PROBLEM TO SOLVE -
Nothing but the lines from the one containing "أنباء شينخوا (952, 2422)" through the one containing "الحياة في الصين: أسئلة وإجابة (881, 2307)", both included, should be given again, each exactly as written below.

Start of Block

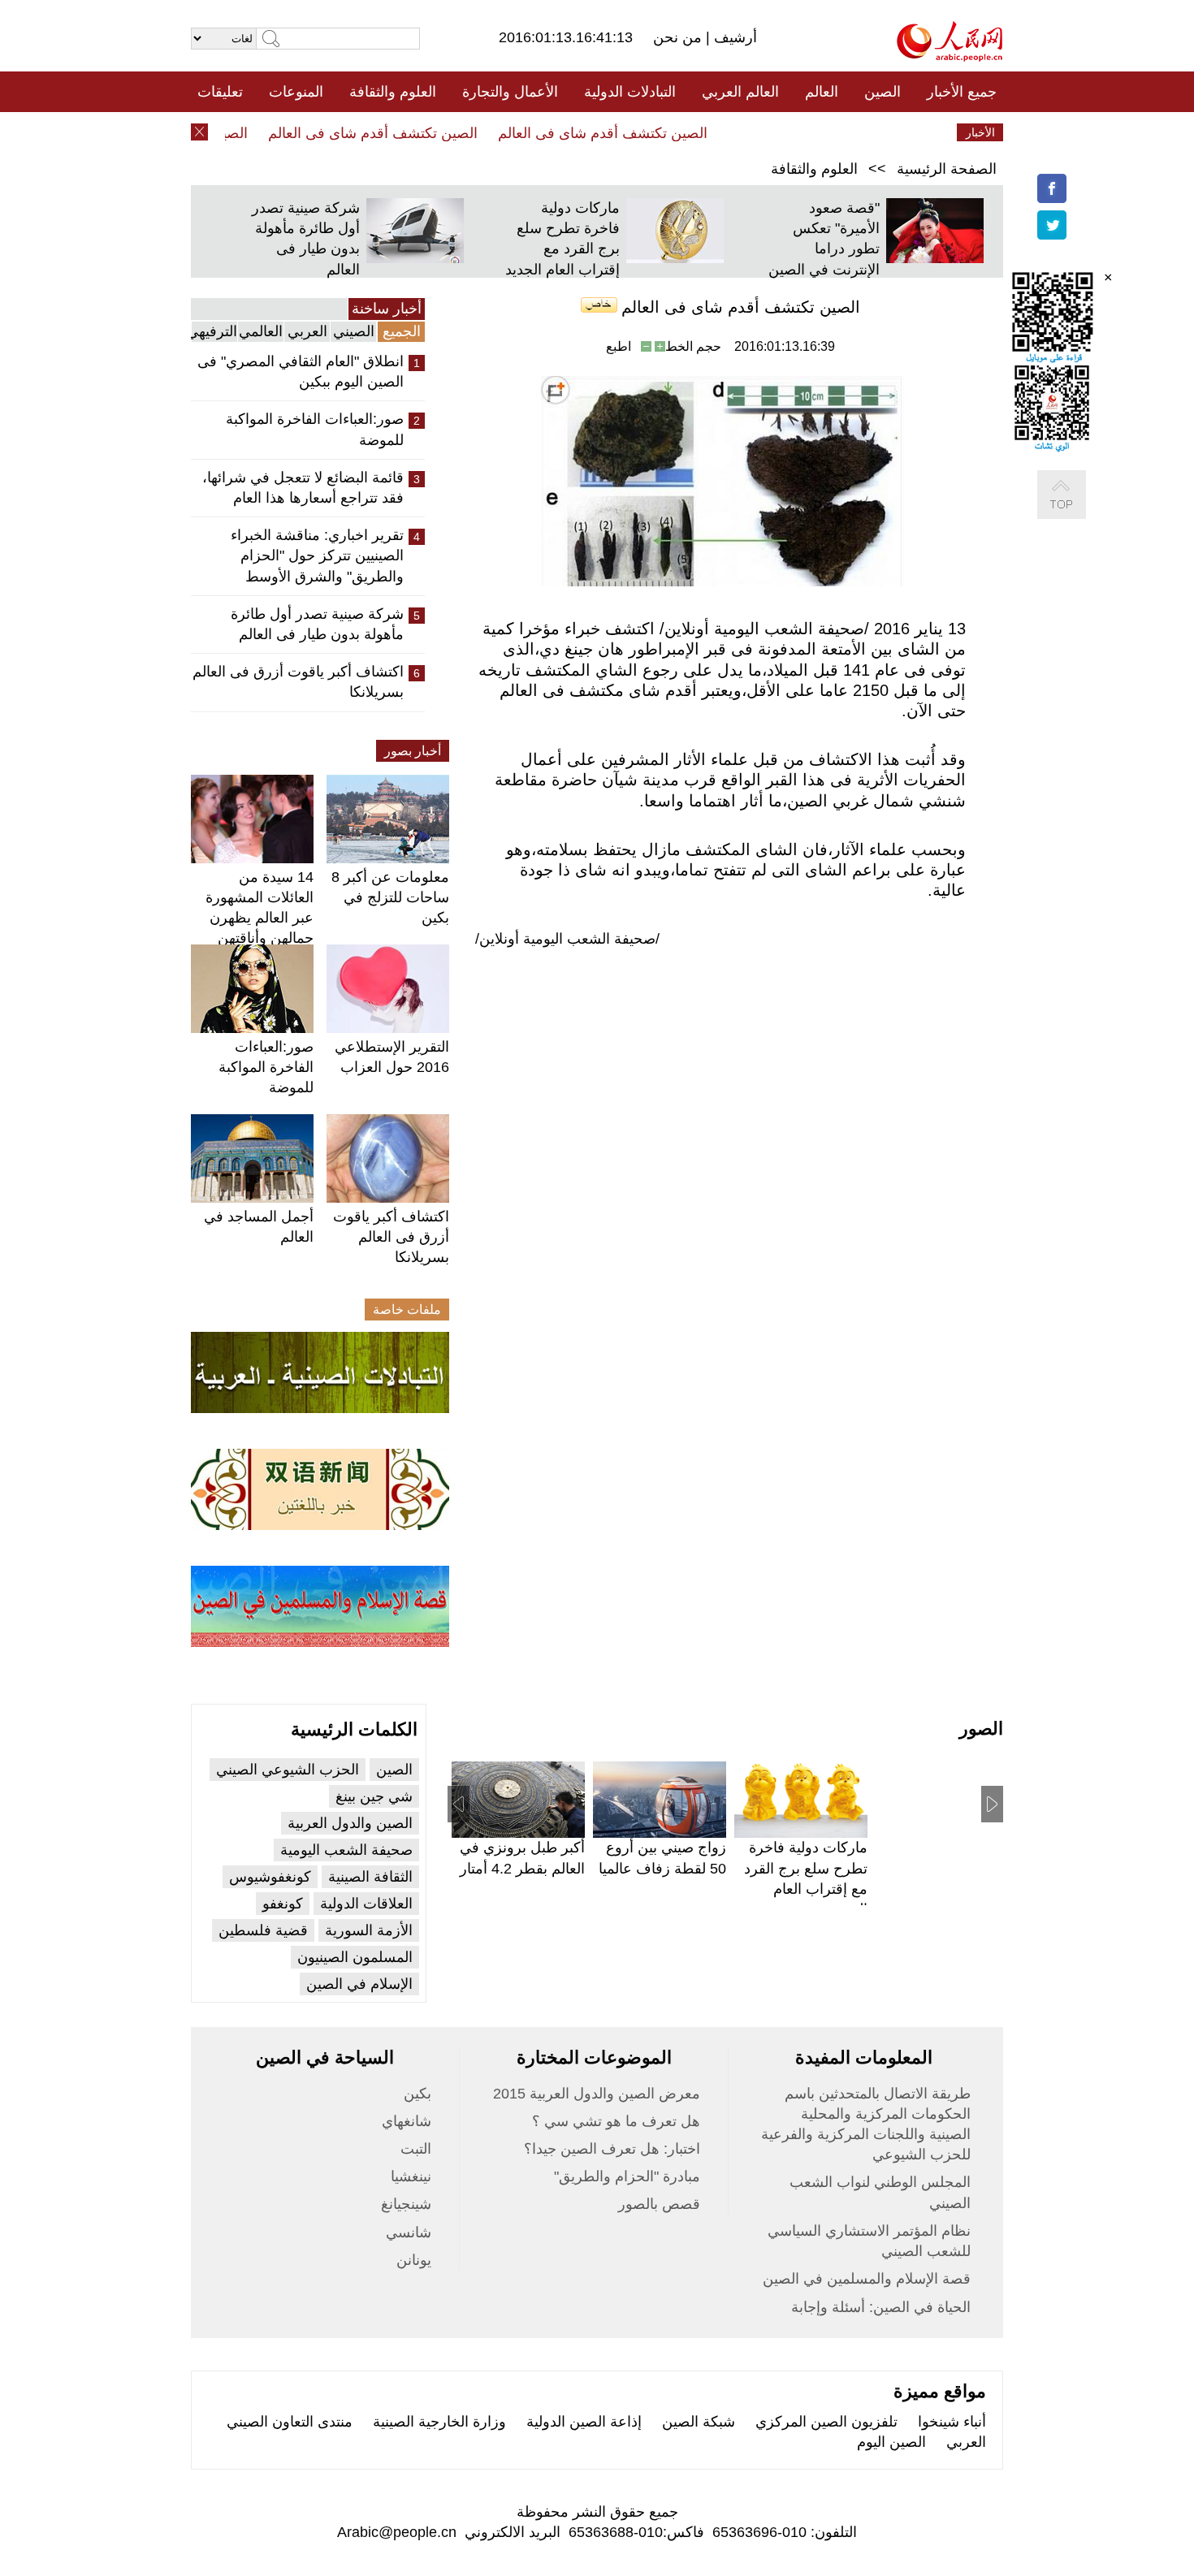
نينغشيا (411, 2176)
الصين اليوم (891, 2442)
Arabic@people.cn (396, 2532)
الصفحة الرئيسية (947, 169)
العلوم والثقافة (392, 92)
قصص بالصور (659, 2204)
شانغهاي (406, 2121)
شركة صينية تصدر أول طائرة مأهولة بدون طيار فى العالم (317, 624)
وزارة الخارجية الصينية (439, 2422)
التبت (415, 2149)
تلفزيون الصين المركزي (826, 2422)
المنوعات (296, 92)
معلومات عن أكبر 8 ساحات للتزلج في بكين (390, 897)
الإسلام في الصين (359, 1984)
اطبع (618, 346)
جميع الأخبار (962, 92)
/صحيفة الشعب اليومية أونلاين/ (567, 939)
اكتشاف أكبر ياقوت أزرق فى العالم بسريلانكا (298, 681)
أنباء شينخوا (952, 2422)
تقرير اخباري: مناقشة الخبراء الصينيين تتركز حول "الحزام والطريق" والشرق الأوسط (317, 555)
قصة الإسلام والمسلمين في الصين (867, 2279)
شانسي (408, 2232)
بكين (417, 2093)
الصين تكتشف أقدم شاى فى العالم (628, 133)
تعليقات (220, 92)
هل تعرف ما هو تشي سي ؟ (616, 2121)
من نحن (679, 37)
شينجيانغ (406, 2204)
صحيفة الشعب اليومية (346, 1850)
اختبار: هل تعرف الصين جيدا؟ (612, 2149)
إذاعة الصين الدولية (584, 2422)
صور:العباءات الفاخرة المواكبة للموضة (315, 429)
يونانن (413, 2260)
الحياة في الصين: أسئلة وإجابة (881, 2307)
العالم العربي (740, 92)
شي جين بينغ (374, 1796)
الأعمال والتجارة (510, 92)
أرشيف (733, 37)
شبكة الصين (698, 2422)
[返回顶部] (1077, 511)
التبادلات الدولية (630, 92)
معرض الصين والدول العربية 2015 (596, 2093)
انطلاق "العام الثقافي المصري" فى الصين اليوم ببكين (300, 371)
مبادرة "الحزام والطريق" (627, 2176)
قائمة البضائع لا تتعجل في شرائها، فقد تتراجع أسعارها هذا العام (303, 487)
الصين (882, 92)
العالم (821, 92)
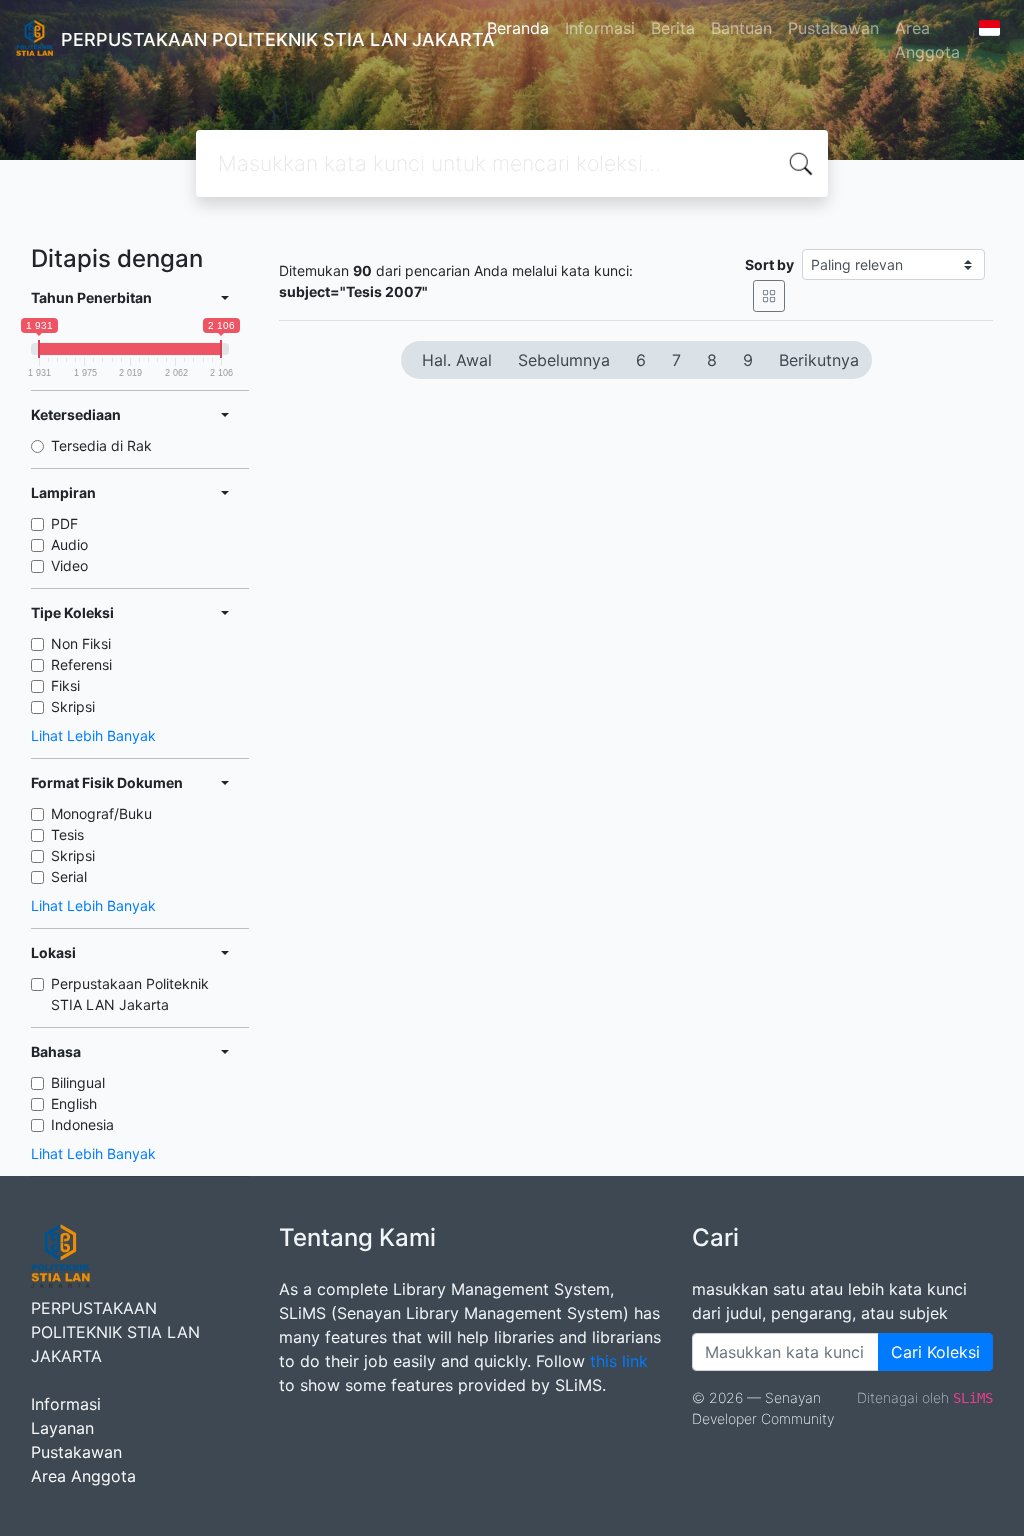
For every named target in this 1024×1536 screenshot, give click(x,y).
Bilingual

End of Block

RESPONSE TO THE TASK -
أنباء شينخوا (952, 2422)
تقرير اخباري: مناقشة الخبراء الصينيين تتركز حول "الحزام والطريق" والشرق الأوسط (317, 555)
قصة الإسلام والمسلمين في الصين (867, 2279)
شانسي (408, 2232)
بكين (417, 2093)
الصين تكتشف أقدم شاى فى العالم (628, 133)
تعليقات (220, 92)
هل تعرف ما هو تشي سي ؟ (616, 2121)
من نحن (679, 37)
شينجيانغ (406, 2204)
صحيفة الشعب اليومية (346, 1850)
اختبار: هل تعرف الصين جيدا؟ (612, 2149)
إذاعة الصين الدولية (584, 2422)
صور:العباءات الفاخرة المواكبة للموضة (315, 429)
يونانن (413, 2260)
الحياة في الصين: أسئلة وإجابة (881, 2307)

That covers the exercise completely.